Furthermore, the notion “pose” describes the spatial position of an extended object and its orientation in space within six degrees of freedom. The pose of an object (such as a fiducial marker) can be defined using e.g. three coordinates along linear independent spatial directions (for example the coordinate axes x, y, z of a perpendicular right-handed coordinate system) as well as rotation angles about these directions/coordinate axes. These angles are often denoted as roll (rotation about x-axis), pitch (rotation about y-axis) and yaw (rotation about z-axis).
Furthermore, according to an embodiment of the medical system, the latter is configured to track said outer surface using for example the surface fiducial markers, wherein particularly the medical system is configured to track the position or the pose of each individual surface fiducial marker, for example by using one of the following techniques: an optical measurement principle, a video-optical measurement principle, an electromagnetic measurement principle, a time-of-flight measurement principle.
Alternatively, or in addition the medical system can be configured to track said outer surface by using one of the following techniques: laser scanning of the outer surface, scanning the outer surface with structured light.

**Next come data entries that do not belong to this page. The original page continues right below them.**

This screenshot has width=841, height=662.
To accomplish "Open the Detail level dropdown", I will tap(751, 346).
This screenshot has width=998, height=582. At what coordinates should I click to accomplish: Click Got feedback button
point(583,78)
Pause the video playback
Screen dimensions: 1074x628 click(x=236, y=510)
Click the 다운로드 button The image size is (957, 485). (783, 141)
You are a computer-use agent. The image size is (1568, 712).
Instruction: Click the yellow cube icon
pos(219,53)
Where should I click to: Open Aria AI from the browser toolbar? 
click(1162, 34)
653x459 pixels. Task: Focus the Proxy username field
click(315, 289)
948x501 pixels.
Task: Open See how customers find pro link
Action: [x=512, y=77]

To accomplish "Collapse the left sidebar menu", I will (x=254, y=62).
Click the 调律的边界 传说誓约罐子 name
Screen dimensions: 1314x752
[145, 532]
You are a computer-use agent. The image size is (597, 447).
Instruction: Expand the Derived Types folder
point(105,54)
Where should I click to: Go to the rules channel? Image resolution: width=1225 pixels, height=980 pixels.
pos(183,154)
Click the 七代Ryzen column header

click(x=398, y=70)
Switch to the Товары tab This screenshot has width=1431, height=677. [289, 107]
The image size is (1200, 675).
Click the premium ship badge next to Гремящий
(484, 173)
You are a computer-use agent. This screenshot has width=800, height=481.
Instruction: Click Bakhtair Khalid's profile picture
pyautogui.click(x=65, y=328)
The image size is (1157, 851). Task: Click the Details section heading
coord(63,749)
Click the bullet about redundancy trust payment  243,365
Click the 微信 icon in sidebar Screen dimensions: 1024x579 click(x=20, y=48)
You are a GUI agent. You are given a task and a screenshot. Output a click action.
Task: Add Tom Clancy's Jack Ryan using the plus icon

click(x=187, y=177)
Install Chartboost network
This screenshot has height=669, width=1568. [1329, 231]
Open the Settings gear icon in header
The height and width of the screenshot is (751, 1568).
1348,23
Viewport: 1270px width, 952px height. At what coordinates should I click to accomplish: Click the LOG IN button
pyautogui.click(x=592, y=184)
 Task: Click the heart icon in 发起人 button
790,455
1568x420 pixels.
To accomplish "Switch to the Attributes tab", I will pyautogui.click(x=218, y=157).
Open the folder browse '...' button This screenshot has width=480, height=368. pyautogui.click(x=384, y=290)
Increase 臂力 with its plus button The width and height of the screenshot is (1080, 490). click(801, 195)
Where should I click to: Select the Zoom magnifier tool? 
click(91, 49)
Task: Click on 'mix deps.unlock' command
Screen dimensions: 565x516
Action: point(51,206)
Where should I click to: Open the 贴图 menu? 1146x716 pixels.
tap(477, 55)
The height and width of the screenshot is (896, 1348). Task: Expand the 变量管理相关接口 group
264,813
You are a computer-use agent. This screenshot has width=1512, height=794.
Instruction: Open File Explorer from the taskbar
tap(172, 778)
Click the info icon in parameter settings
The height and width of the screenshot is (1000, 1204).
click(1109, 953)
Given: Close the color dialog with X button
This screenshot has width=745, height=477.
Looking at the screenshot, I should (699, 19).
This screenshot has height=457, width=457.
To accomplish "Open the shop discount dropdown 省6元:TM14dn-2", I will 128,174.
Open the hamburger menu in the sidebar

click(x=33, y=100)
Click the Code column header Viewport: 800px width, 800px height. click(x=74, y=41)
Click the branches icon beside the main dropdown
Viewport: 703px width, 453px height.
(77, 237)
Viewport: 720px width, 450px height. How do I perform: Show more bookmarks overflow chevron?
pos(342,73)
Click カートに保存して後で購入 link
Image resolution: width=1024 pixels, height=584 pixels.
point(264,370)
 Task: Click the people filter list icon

According to an embodiment of the medical system, it is configured to track said outer surface using the surface fiducial markers, wherein particularly the medical system is configured to track the position (3 DOF) or the pose (6 DOF, i.e. position and the orientation) of each individual surface fiducial marker. For this, one of the following can be used: an optical measurement principle, a video-optical measurement principle, an electromagnetic measurement principle, a time-of-flight measurement principle, or any other measurement principle known to the art to be capable of tracking the outer surface using the surface fiducial markers. Alternatively, tracking of the outer surface may also be accomplished by using one of: laser scanning of the outer surface or scanning the outer surface with structured light.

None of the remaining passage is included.